DinoLizer addresses the challenge of localizing manipulated regions produced by generative inpainting by combining a frozen DINOv2 Vision Transformer backbone with a lightweight patch-wise classification head. It uses a sliding-window inference strategy to generate dense, pixel-level localization maps that remain robust under common post-processing, and adopts a bias-free training regime that treats auto-encoded regions as pristine. The method achieves state-of-the-art localization performance across multiple inpainting datasets, with strong robustness to noise, resizing, and JPEG compression, and demonstrates favorable generalization compared to end-to-end finetuned backbones. This approach highlights the effectiveness of patch-token based localization on ViTs for forensic detection and suggests strong potential for scalable localization with future ViT architectures.

Abstract

We introduce DinoLizer, a DINOv2-based model for localizing manipulated regions in generative inpainting. Our method builds on a DINOv2 model pretrained to detect synthetic images on the B-Free dataset. We add a linear classification head on top of the Vision Transformer's patch embeddings to predict manipulations at a $14\times 14$ patch resolution. The head is trained to focus on semantically altered regions, treating non-semantic edits as part of the original content. Because the ViT accepts only fixed-size inputs, we use a sliding-window strategy to aggregate predictions over larger images; the resulting heatmaps are post-processed to refine the estimated binary manipulation masks. Empirical results show that DinoLizer surpasses state-of-the-art local manipulation detectors on a range of inpainting datasets derived from different generative models. It remains robust to common post-processing operations such as resizing, noise addition, and JPEG (double) compression. On average, DinoLizer achieves a 12\% higher Intersection-over-Union (IoU) than the next best model, with even greater gains after post-processing. Our experiments with off-the-shelf DINOv2 demonstrate the strong representational power of Vision Transformers for this task. Finally, extensive ablation studies comparing DINOv2 and its successor, DINOv3, in deepfake localization confirm DinoLizer's superiority.
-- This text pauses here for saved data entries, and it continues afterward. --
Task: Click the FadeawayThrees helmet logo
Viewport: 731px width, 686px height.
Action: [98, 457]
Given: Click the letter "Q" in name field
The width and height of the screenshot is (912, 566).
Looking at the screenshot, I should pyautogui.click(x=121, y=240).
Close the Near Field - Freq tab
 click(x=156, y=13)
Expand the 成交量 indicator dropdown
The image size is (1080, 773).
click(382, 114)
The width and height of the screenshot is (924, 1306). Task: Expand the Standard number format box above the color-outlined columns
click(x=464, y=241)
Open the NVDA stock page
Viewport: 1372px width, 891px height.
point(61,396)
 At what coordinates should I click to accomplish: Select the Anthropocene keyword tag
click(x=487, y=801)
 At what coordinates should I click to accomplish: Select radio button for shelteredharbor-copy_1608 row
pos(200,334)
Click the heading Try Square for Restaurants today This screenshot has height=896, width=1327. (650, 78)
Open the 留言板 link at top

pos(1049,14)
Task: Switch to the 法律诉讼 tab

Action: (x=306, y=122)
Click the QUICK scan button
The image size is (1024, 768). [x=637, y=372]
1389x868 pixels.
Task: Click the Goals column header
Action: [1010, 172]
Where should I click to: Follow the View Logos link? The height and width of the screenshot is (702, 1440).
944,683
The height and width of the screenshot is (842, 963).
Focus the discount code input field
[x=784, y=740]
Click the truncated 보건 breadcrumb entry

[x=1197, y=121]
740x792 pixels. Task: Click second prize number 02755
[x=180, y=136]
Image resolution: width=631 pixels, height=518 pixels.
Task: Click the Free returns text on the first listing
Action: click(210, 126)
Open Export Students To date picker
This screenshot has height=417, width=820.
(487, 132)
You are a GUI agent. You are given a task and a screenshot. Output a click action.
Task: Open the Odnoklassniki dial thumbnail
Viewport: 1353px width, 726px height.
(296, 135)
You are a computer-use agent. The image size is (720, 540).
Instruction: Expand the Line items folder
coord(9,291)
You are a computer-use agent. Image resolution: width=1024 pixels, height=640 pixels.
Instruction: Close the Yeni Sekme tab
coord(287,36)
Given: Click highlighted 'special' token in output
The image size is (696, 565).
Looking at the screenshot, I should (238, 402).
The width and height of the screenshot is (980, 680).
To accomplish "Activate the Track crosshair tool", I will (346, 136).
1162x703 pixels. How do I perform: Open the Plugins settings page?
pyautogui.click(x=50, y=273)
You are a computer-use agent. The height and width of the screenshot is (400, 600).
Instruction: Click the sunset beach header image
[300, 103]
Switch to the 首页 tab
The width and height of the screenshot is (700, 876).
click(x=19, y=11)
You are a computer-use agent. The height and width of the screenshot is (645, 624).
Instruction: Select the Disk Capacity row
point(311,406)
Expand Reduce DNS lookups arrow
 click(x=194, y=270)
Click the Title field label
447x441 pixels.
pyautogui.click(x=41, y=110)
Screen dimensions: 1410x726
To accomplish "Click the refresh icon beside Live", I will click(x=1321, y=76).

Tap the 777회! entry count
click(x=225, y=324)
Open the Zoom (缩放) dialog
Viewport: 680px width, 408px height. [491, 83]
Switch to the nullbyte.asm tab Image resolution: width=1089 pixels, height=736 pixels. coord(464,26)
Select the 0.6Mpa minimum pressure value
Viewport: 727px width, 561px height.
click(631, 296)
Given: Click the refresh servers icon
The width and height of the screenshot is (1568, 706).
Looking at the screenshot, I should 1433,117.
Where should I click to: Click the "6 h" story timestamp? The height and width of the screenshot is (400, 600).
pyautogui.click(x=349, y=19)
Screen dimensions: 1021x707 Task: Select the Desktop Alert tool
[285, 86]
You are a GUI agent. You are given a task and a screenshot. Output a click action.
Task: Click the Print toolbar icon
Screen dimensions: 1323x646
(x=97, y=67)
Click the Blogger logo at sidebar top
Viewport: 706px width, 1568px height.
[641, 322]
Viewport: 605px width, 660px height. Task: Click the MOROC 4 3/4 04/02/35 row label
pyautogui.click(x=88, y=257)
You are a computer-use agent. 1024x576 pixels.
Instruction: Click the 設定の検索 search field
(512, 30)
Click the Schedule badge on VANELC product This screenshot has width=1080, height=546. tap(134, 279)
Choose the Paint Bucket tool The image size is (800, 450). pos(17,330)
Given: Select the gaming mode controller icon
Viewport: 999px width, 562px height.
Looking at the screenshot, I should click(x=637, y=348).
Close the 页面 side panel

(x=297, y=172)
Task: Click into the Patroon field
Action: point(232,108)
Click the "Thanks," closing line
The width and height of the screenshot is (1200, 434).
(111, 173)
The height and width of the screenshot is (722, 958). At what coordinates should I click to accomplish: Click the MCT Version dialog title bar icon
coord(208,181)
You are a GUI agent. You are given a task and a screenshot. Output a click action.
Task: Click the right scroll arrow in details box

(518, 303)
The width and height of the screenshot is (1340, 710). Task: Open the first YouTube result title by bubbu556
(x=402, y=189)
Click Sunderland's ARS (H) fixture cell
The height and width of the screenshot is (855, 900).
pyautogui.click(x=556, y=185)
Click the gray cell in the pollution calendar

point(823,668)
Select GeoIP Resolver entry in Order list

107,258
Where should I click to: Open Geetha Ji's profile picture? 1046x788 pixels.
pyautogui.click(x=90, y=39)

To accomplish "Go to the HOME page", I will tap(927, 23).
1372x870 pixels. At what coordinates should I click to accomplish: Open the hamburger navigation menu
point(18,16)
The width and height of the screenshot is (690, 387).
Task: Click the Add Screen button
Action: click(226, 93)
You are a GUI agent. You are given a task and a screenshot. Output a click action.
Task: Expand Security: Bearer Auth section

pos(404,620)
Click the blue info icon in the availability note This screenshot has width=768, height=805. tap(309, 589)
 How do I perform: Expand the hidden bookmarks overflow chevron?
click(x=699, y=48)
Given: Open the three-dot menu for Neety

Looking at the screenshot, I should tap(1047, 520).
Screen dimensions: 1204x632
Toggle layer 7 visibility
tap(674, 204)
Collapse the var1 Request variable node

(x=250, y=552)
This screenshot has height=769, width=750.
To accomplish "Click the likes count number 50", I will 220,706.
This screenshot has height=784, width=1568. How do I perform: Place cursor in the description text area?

The code will be publicly available upon acceptance of the paper.

Figures (16)

• Figure 1: Principle of DinoLizer: the image is decomposed into a set of $504\times 504$ overlapping crops which are fed to the DINOv2 model to provide embeddings of dimension $d$ for each patch plus a class token which is not considered here. A $1 \times 1$ trainable convolutional layer is used to infer a logit map, which is then fused with other overlapping maps in order to provide, after thresholding, a localization mask.
• Figure 2: Visual comparison of forgery localization results on the CocoGlide dataset.
• Figure 3: Visual comparison of forgery localization results on the TGIF dataset (top) and their JPEG QF 80 robustness (bottom).
• Figure 4: F1 score performance under different types of perturbations on CocoGlide: (a) gaussian noise, (b) resizing, (c) JPEG compression, and (d) double JPEG compression.
• Figure 5: F1 score performance under different types of perturbations on SAGI-SP: (a) gaussian noise, (b) resizing, (c) JPEG compression, and (d) double JPEG compression.